**Directions for this task**
Without any pictures, retype exactly the lines from the one with "[Matriz Skate Shop Online] (53, 42)" through the final line of the records.
Top of Data excerpts
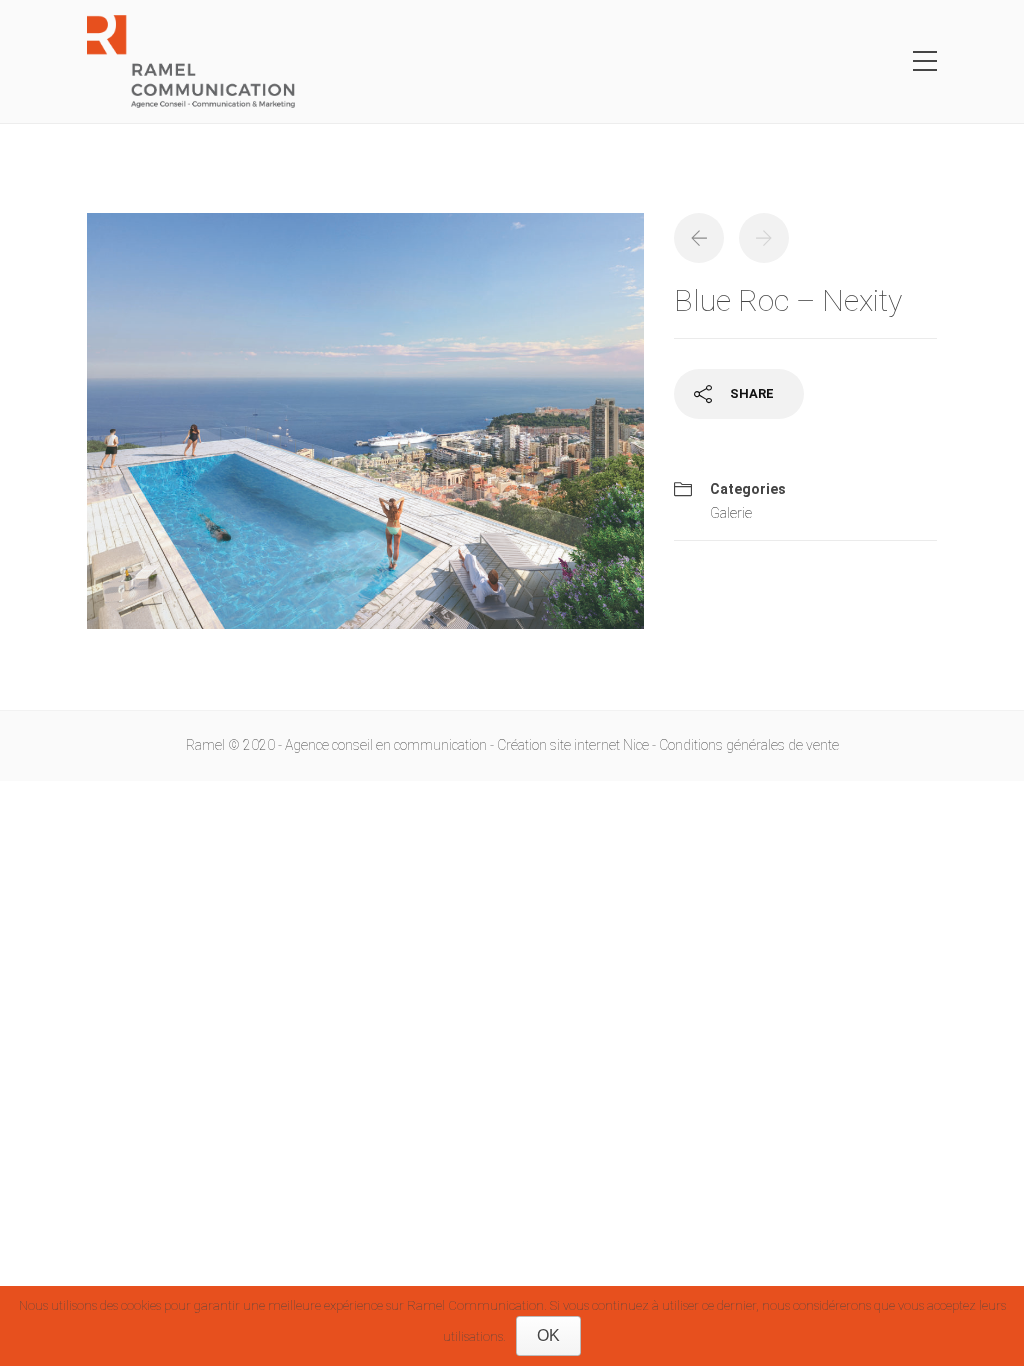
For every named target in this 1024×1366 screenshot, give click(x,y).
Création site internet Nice (573, 745)
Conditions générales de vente (749, 745)
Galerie (731, 513)
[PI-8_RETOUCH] (365, 430)
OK (548, 1335)
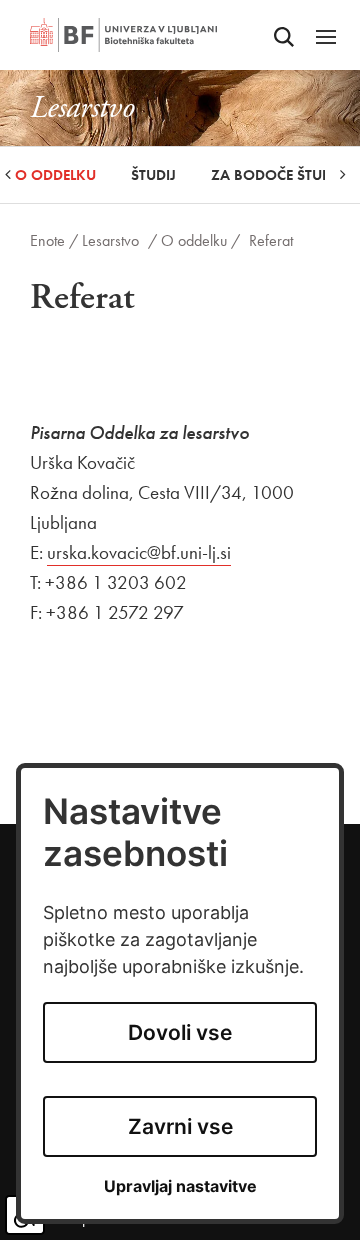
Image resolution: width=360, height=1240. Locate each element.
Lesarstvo (110, 240)
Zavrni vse (180, 1126)
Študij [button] (153, 175)
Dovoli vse (180, 1032)
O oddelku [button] (55, 175)
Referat (271, 240)
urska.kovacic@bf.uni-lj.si (139, 552)
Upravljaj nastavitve (180, 1186)
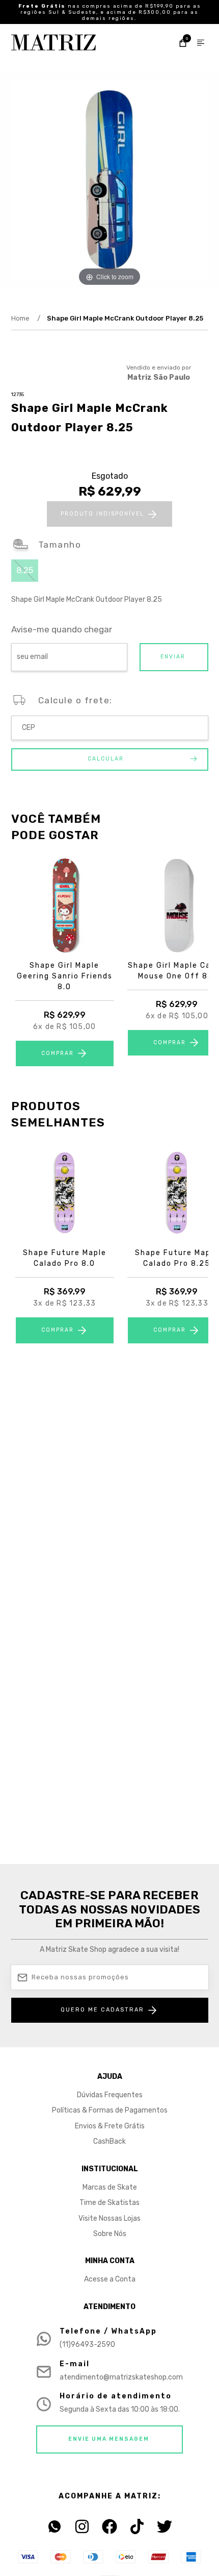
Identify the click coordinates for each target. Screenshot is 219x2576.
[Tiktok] (137, 2526)
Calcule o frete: (75, 700)
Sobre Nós (109, 2233)
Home (26, 318)
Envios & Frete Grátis (110, 2126)
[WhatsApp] (54, 2526)
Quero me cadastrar (102, 2009)
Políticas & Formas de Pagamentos (110, 2110)
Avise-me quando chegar (61, 629)
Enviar (172, 656)
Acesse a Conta (109, 2279)
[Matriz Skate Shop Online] (53, 42)
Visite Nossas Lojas (109, 2218)
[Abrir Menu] (201, 44)
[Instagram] (82, 2526)
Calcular (106, 758)
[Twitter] (164, 2526)
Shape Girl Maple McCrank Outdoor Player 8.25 (125, 318)
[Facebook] (109, 2526)
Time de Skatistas (109, 2202)
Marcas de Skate (110, 2187)
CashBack (109, 2141)
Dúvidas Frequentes (110, 2095)
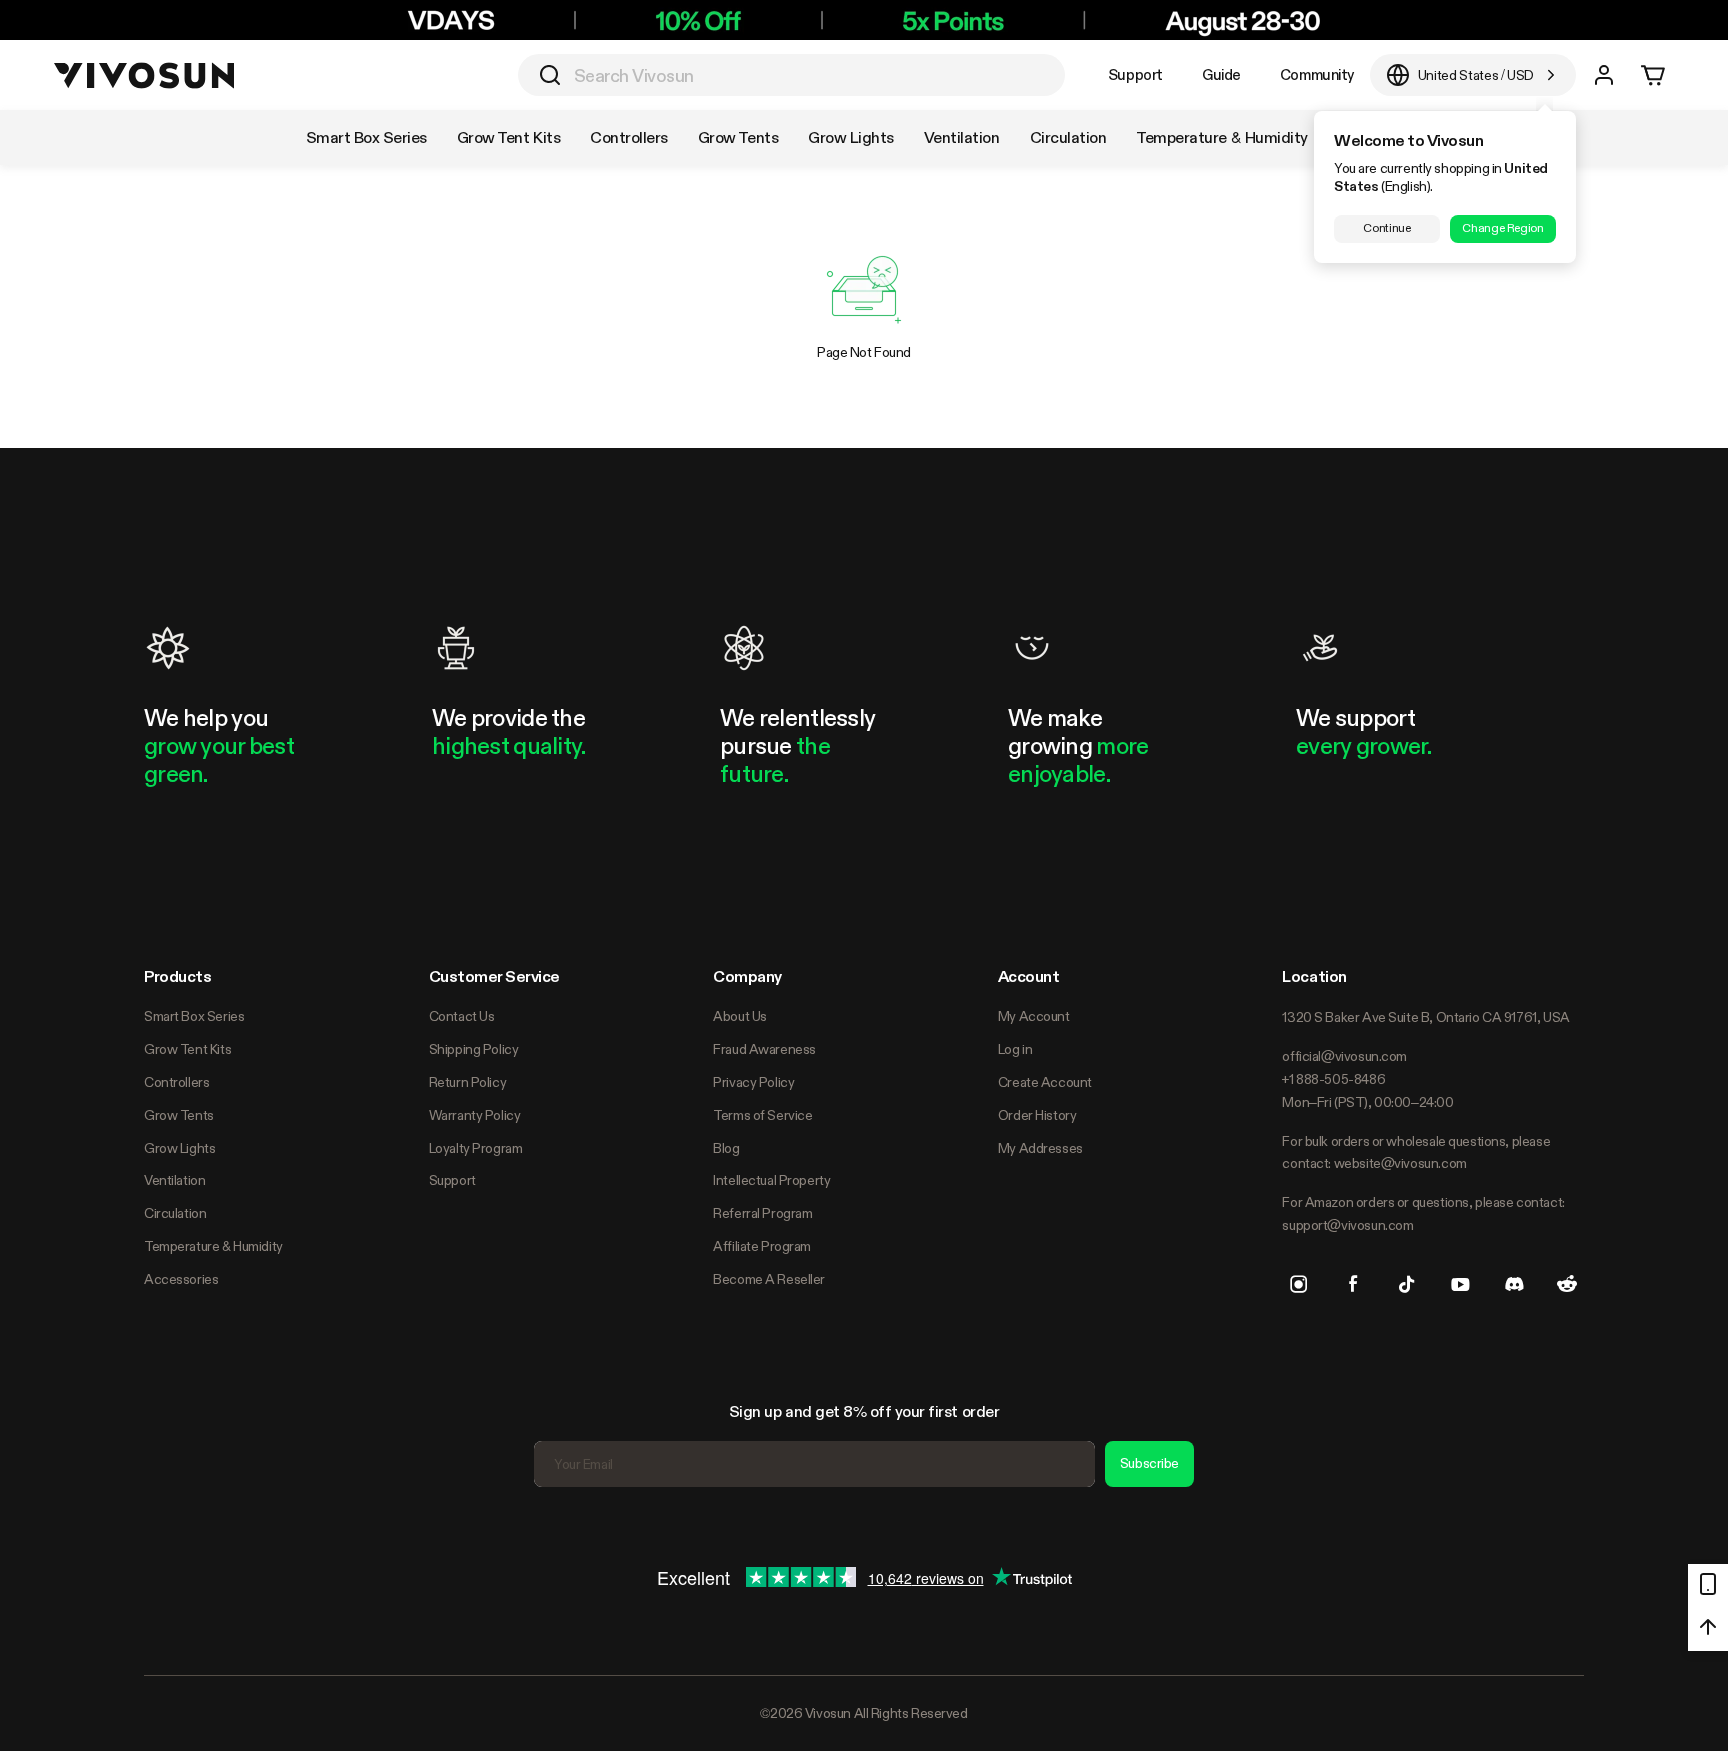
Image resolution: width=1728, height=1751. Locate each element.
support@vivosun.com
Bottom of Data excerpts
**Result for this exercise**
[Matriz Skate Shop Online] (53, 42)
Visite Nossas Lojas (109, 2218)
[Abrir Menu] (201, 44)
[Instagram] (82, 2526)
Calcular (106, 758)
[Twitter] (164, 2526)
Shape Girl Maple McCrank Outdoor Player 8.25 (125, 318)
[Facebook] (109, 2526)
Time de Skatistas (109, 2202)
Marcas de Skate (110, 2187)
CashBack (109, 2141)
Dúvidas Frequentes (110, 2095)
Image resolution: width=1728, height=1751. Locate each element.
support@vivosun.com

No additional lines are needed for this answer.